---------- Fragmento ----------

Al momento de presentar el petro, la improbable criptomoneda venezolana, Nicolás Maduro invocó un prestigioso santo y seña del populismo latinoamericano: “El dinero alternativo”, la “moneda social”, un signo cambiario cuyo respaldo no sea el oro sino un sentimiento moral, la solidaridad.
En el centro de esa economía solidaria y sustentable hallamos la idea del trueque.
En 1993, la antigua Unión Soviética iba camino a una economía de mercado cuando emergió el trueque. Una inflación de dos dígitos y una dramática escasez de efectivo reforzaron las transacciones no monetarias entre individuos, antiguas empresas estatales y hasta el fisco. El trueque era, además, un “remanente cultural” de la era soviética. A comienzos de 1998, el trueque alcanzó en Rusia su pico histórico. Pero en agosto de aquel año llegó al fin un préstamo del FMI por más de 4,8 millardos de dólares.

----------

__Objetivo__.
Responda a partir del fragmento:
(a) ¿Qué criptomoneda presentó Nicolás Maduro?
(b) ¿Qué idea se halla en el centro de la economía solidaria y sustentable?
(c) ¿Cuándo alcanzó el trueque su pico histórico en Rusia?
Los registros proceden de otra fuente.

---------- Registros proporcionados ----------

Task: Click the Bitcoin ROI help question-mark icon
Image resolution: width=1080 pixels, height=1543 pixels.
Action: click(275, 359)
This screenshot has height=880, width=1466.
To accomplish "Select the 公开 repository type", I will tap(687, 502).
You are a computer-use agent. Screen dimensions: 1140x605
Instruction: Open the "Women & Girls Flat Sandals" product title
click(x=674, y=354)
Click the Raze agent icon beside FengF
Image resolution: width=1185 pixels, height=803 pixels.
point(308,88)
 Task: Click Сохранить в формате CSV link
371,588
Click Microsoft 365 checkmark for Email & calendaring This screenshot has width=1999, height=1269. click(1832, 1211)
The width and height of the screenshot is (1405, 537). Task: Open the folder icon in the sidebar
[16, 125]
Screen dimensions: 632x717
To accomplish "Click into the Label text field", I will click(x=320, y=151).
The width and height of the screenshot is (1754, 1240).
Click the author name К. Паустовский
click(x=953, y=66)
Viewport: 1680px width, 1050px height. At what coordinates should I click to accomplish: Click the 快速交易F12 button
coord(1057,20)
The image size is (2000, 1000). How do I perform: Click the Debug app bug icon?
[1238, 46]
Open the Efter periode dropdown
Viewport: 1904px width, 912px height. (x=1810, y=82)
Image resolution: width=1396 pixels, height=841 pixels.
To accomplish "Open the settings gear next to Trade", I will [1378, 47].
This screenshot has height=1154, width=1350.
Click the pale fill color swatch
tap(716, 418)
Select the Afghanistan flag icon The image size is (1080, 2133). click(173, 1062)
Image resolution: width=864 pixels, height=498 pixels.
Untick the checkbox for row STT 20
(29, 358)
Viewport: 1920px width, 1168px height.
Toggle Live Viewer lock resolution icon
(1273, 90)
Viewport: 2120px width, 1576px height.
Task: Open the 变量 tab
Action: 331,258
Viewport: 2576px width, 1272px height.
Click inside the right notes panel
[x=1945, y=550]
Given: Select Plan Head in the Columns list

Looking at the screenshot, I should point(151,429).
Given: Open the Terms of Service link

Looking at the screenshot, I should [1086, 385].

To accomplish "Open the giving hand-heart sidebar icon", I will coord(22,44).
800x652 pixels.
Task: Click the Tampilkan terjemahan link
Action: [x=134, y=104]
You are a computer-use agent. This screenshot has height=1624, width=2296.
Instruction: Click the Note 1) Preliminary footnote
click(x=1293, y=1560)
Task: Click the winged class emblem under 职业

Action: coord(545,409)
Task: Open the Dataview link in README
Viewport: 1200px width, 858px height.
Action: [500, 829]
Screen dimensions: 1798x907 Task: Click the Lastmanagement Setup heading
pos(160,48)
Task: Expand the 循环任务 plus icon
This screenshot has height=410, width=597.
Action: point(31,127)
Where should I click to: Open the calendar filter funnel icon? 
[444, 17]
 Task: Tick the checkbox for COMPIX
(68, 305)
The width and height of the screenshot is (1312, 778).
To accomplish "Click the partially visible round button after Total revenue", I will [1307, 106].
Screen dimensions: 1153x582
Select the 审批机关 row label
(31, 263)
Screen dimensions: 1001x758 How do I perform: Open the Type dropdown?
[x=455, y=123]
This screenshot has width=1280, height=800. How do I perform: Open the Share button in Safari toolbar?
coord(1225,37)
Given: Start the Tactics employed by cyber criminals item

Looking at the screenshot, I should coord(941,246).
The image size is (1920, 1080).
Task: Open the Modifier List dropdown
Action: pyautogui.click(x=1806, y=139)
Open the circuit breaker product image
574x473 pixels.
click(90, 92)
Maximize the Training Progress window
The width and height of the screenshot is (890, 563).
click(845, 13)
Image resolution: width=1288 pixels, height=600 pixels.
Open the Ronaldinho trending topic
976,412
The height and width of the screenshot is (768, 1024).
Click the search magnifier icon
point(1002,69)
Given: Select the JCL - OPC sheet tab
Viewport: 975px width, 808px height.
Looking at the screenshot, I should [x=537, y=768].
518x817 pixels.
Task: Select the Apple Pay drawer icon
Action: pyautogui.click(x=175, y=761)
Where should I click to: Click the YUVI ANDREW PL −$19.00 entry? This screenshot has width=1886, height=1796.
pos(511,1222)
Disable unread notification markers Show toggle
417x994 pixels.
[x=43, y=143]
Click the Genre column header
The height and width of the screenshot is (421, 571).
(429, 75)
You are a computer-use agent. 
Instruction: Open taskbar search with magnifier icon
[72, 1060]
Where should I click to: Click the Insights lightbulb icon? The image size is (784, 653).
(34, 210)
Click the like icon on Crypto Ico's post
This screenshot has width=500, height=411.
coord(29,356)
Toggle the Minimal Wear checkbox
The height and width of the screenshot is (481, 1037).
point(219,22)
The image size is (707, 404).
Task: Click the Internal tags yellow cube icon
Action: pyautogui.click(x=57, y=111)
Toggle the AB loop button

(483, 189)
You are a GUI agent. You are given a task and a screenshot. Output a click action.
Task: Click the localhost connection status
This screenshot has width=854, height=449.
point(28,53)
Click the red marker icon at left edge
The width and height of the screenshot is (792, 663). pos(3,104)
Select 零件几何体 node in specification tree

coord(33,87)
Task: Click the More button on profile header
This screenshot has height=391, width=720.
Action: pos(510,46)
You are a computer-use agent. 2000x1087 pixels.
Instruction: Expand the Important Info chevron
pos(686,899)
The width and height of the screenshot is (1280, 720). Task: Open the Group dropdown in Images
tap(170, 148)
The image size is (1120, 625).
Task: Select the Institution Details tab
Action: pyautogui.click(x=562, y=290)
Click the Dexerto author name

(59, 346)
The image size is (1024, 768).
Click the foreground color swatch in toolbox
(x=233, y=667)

----------

__Resultado__.
(a) El petro.
(b) La idea del trueque.
(c) A comienzos de 1998.